Impedimento
Nos pés de Oscar, na caneta do ministro
Por alguns destes fatores inesperados que reinam no futebol, os dois finalistas do Gauchão chegaram para decidir mais fragilizados do que já estiveram na competição. Enquanto o o Caxias estava sem atuar às ganhas desde a final do primeiro turno, o Internacional contava com desfalques de QUILATE, como Damião, D’Alessandro e Dagoberto, mas tinha Oscar, escalado pelo ministro Guilherme Caputo Bastos. A despeito destas questiúnculas, as esquadras acabaram proporcionando um jogo disputado e com POSSANTES alternativas e certamente agora estão todos tendo uma overdose de galeto ao primo canto, entoando “Ser Caxias é ser desportista” e brindando à fraternidade que impera no futebol.

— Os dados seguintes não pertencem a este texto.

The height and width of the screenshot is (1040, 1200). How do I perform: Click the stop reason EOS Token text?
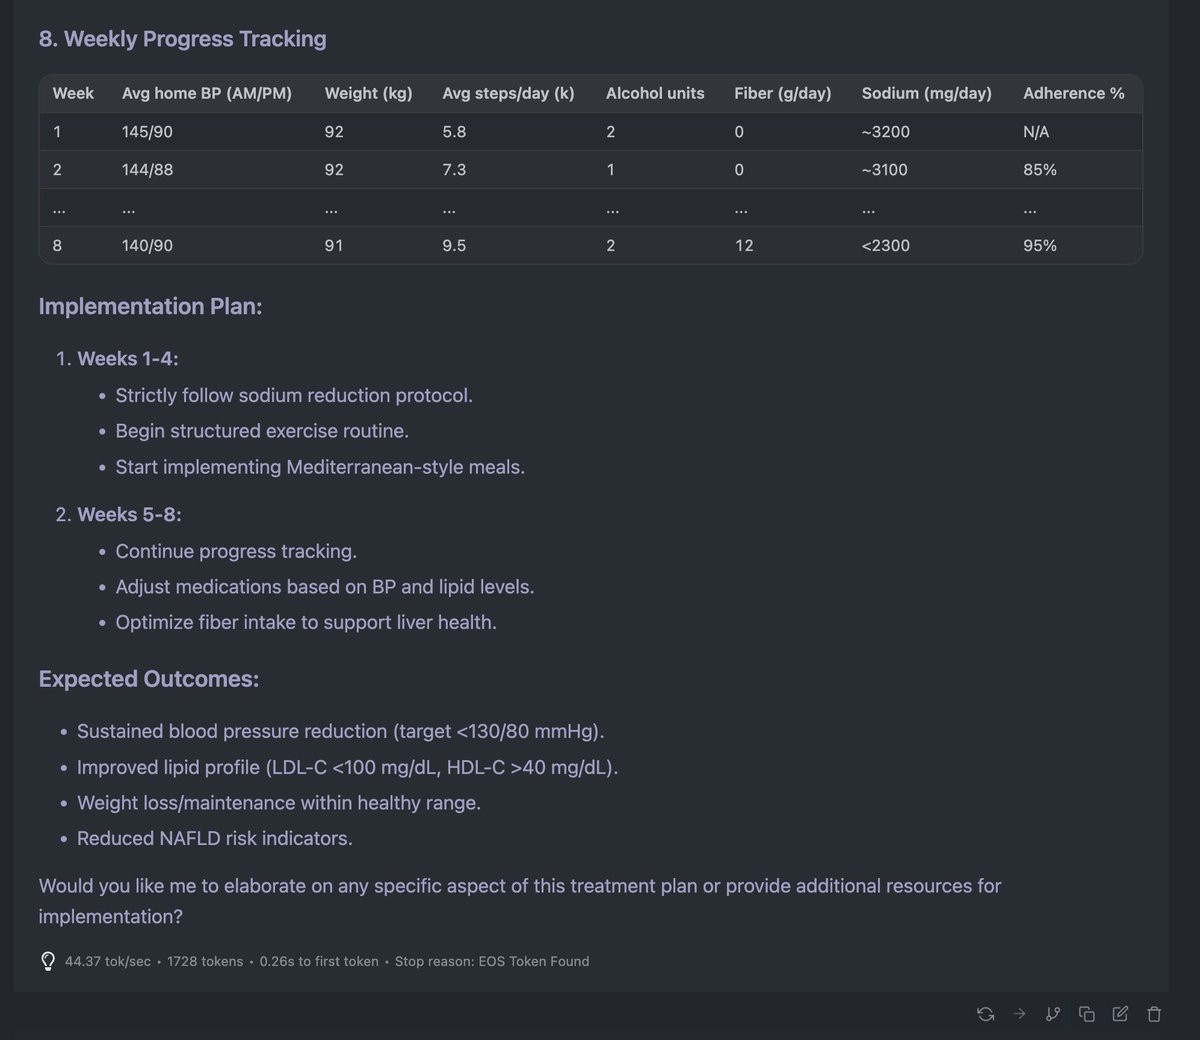492,961
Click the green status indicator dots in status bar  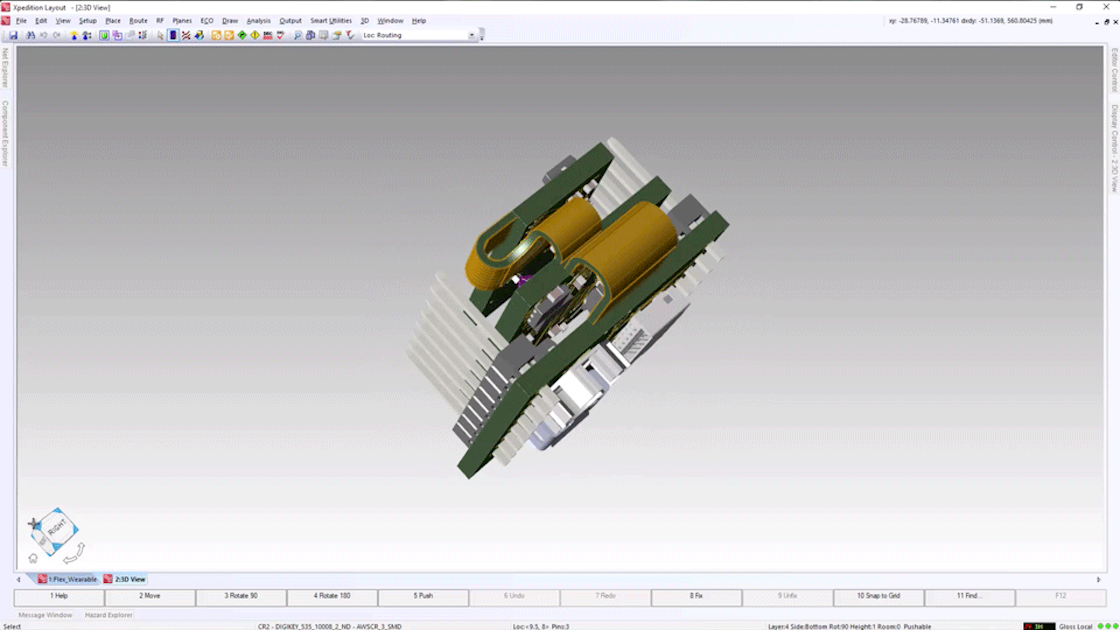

Mesmo tendo passado o segundo turno tropicando em campo e inclusive demitindo o treinador campeão – medida que causou surpresa geral, mas que pode ser compreendida, não justificada, pelo fato de que Paulo Porto subiu no altar e passou a dizer que o time havia “perdido o foco”, o Caxias provavelmente ainda é o melhor time do interior, pois conta com jogadores bastante superiores à média do que se percebe no Gauchão. Por este motivo, os comandados de Mauro Ovelha impuseram extremas dificuldades ao Inter no primeiro tempo, adotando uma postura IMPERATIVA, tendando enfrentar os colorados na base do OLHO NO OLHO – o que nenhum time do Interior ousou fazer diante da dupla Gre-Nal no restante do campeonato.